The review focuses on surface-level details—plot points, jokes, actor performances. Basic-b Roger Ebert stuff. It notes how the movie pokes fun at superhero tropes and Marvel's corporate history. But it fails to engage with the more disturbing implications of what's really happening here.

Deadpool & Wolverine isn't just another superhero movie. It's a perfect illustration of how thoroughly capitalism can subsume cultural critique. Here we have a Disney/Marvel production—made by one of the most powerful media conglomerates—raking in billions by selling audiences a faux-edgy critique of itself and the media ecosystem it's part of.

This is precisely the kind of phenomenon that Marxist cultural theorists have warned about for decades. Louis Althusser argued that while art and culture aren't simply part of society's ideological superstructure, they have a complex relationship with ideology. He suggested that lasting cultural expressions can make us see the ideology from which they're born, while simultaneously detaching themselves from it.

But what happens when the dominant ideology becomes so totalizing that it can seamlessly mass-produce its own critique? That's exactly what we're seeing with Deadpool & Wolverine.

The movie’s saturated with what Althusser would call "spontaneously perceived 'lived experience'"—in this case, the experience of being a jaded consumer of superhero media. It presents an allusion to our real conditions of existence under late capitalism, while simultaneously offering an illusion of resistance or critique.

This is ideology functioning at its most insidious. As Dick Hebdige noted in 1979’s Subculture: The Meaning of Style, "ideology saturates everyday discourse in the form of common sense." What could be more commonsensical in our current cultural moment than cynicism about corporate media franchises? Deadpool & Wolverine takes this cynicism and weaponizes it, using it to further entrench the very system it pretends to critique.

The movie's self-referential humor and fourth-wall breaking serve a crucial ideological function. They give the false impression of distance or critique while working to reproduce the existing relations of production. Audiences leave the theater feeling savvy and in-on-the-joke, but nothing has been challenged or changed—except, that is, for e-wallets now a few dollars lighter.

This is the "material function of ideology" in action—reproducing relationships between people and their means of producing and reproducing daily life. In this case, it's reproducing our relationship to media consumption and corporate culture.

What's particularly insidious is how this process neutralizes potential sites of resistance. Any criticism you could make of the movie or the system it's part of has already been preemptively surfaced and defanged by the movie itself. Try to point out how it's a cynical corporate product? Well, Deadpool already made that joke. Want to critique how it relies on nostalgia and familiar IP? There's a one-liner for that too.

This is what the Marxist theorists mean when they talk about capitalist ideology imposing a "general direction" on social existence, defining the limits within which people consent to the organization of daily life under capitalism.
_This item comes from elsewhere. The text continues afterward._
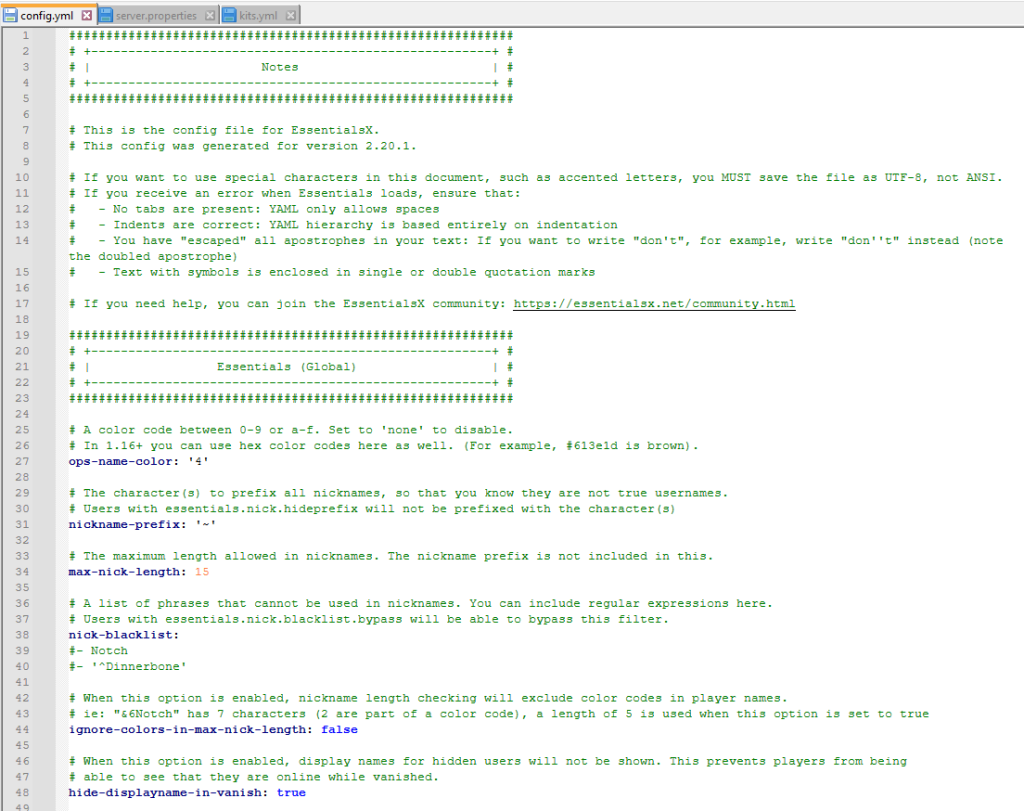The width and height of the screenshot is (1024, 811).
Task: Select the config.yml tab
Action: point(45,16)
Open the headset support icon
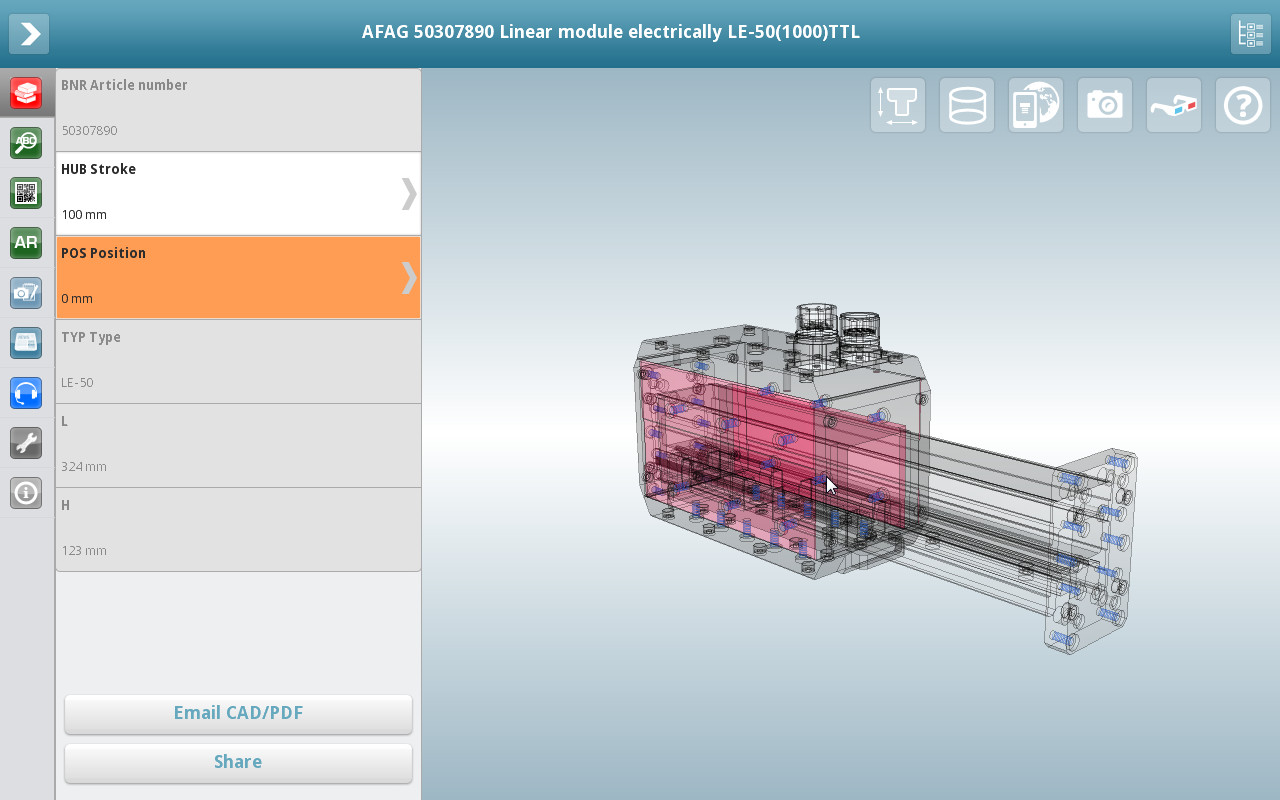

Deadpool & Wolverine doesn't just operate within these limits—it actively works to reinforce them behind a patina of transgression.

The fact that Jacobin—which has long since evolved from whatever ostensible organ of resistance it was intended to be into a glorified hot-take site overlaid with a smattering of leftist window dressing (many such cases)—now refuses to even bother addressing any of this is telling. It reveals how thoroughly pop culture has consumed most of the theoretical tools we might use to critique it. We've reached a point where there is no outside perspective, no Archimedean point from which to mount an effective critique.

Here, the Marxist perspective would suggest that we need to return to a fundamental analysis of class struggle and ideology. We need to recognize, as Althusser pointed out, that a revolutionary situation isn't simply an opposition of the working class to the capitalists, but "a complex accumulation of many social contradictions acting simultaneously."

In practical terms, this means trying to articulate new frameworks for cultural critique that can see past the superficial snark and understand the deeper ideological mechanisms at work. We need to relearn how to think outside the system that has enveloped us.

This will require a renewal of what some Marxists might call "revolutionary cultural practice"—cultural production that genuinely serves to break down the hegemony of the ruling class rather than reinforce it. That’s a nigh-impossible order in a world where even a penny-ante bit of pop cultural detritus like Deadpool & Wolverine serves to strengthen capitalist ideology.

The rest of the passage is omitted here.